Curriculum Highlights

The fellowship curriculum is organized around core ICU experiences, supplemented by targeted electives that reflect the strengths of the institution and the interests of individual fellows.

Core Rotations

  • ICU Days – Medical Critical Care (HCA Houston Healthcare Northwest)
    The backbone of the fellowship. Fellows manage a wide range of medical, neurologic, neurosurgical, and perioperative ICU patients within the integrated Medical Critical Care Department, working closely with multidisciplinary teams and progressively assuming more responsibility.
  • ICU Nights – Medical Critical Care (Northwest)
    Dedicated night rotations provide concentrated exposure to cross‑coverage, triage, and resuscitation of critically ill patients, with attending backup. Fellows refine independent decision‑making, communication, and crisis management skills.
  • Cardiovascular ICU – HCA Houston Healthcare Medical Center
    Dedicated CVICU rotations expose fellows to advanced cardiac critical care, including cardiogenic shock, complex coronary and structural heart disease, VA/VV ECMO, Impella, and the evolving LVAD and transplant program.
  • Trauma ICU – HCA Houston Healthcare Northwest
    Trauma ICU rotations immerse fellows in the care of injured patients at a trauma center progressing toward Level I designation, with experience in initial resuscitation, operative and non‑operative management, and post‑operative critical care.

Elective Rotations

Electives allow fellows to tailor training to their career goals. Options may include:

  • Additional Cardiovascular ICU
  • Echocardiography / Point‑of‑Care Ultrasound
  • Nutrition in Critical Illness
  • Radiology and Advanced Imaging in the ICU
  • Research / Quality Improvement
  • Additional Trauma ICU or other ICU‑based experiences

Elective time can be used to deepen subspecialty expertise, pursue advanced imaging and echo skills, or develop focused scholarly projects with faculty mentors.


Sample Rotation Structure

Individual schedules are tailored to training needs, but all fellows complete a balanced mix of core ICU rotations, nights, and electives over two years.

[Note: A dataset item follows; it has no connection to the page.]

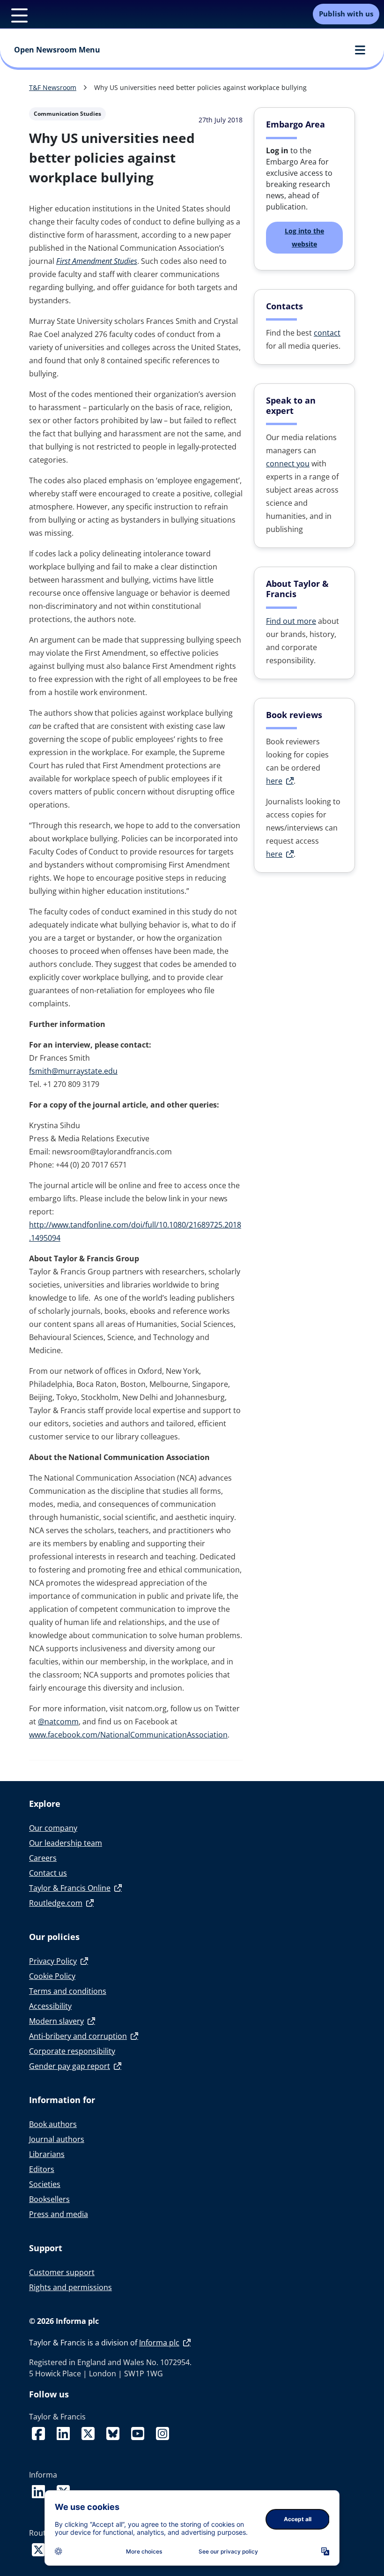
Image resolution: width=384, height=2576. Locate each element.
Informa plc (159, 2342)
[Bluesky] (114, 2428)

Year One – Foundational Year (Sample Distribution per Fellow)

The first year focuses on building a strong foundation in integrated medical critical care, trauma, and advanced cardiac critical care, while introducing ICU nights and elective experiences.

Sample distribution (per fellow):

  • 7 months – ICU Days – Medical Critical Care (Northwest)
  • 2 months – ICU Nights – Medical Critical Care (Northwest)
  • 1 month – Cardiovascular ICU – HCA Houston Healthcare Medical Center
  • 1 month – Trauma ICU – HCA Houston Healthcare Northwest
  • 1 month – Elective (e.g., Echo, Nutrition, Radiology, Research, or additional Trauma/CVICU)

Fellows in this year build core ICU skills, become familiar with institutional systems, develop procedural competence, and begin to engage in scholarship and elective interests.

Year Two – Advanced Responsibility and Tailored Training (Sample Distribution per Fellow)

The second year emphasizes senior responsibility, subspecialty depth, and scholarly development, while maintaining exposure to core ICU environments.

Sample distribution (per fellow):

  • 5 months – ICU Days – Medical Critical Care (Northwest)
    • Senior fellow role with leadership in rounds, teaching, and unit management
  • 1–2 months – ICU Nights – Medical Critical Care (Northwest)
    • Senior night coverage with increased autonomy and supervisory responsibilities
  • 1 month – Cardiovascular ICU – HCA Houston Healthcare Medical Center
  • 1 month – Trauma ICU – HCA Houston Healthcare Northwest
  • 3–4 months – Electives and Research / QI
    • Options include additional CVICU, Trauma ICU, Echocardiography/POCUS, Nutrition, Radiology, and dedicated Research/QI months

Across the two years, each fellow completes:

  • Extensive integrated ICU day coverage
  • Robust ICU night experience
  • At least two dedicated CVICU rotations and two trauma ICU rotations
  • Multiple elective blocks for advanced echo, imaging, nutrition, and research/QI

This structure ensures graduates are well‑prepared for independent practice in a wide range of critical care settings.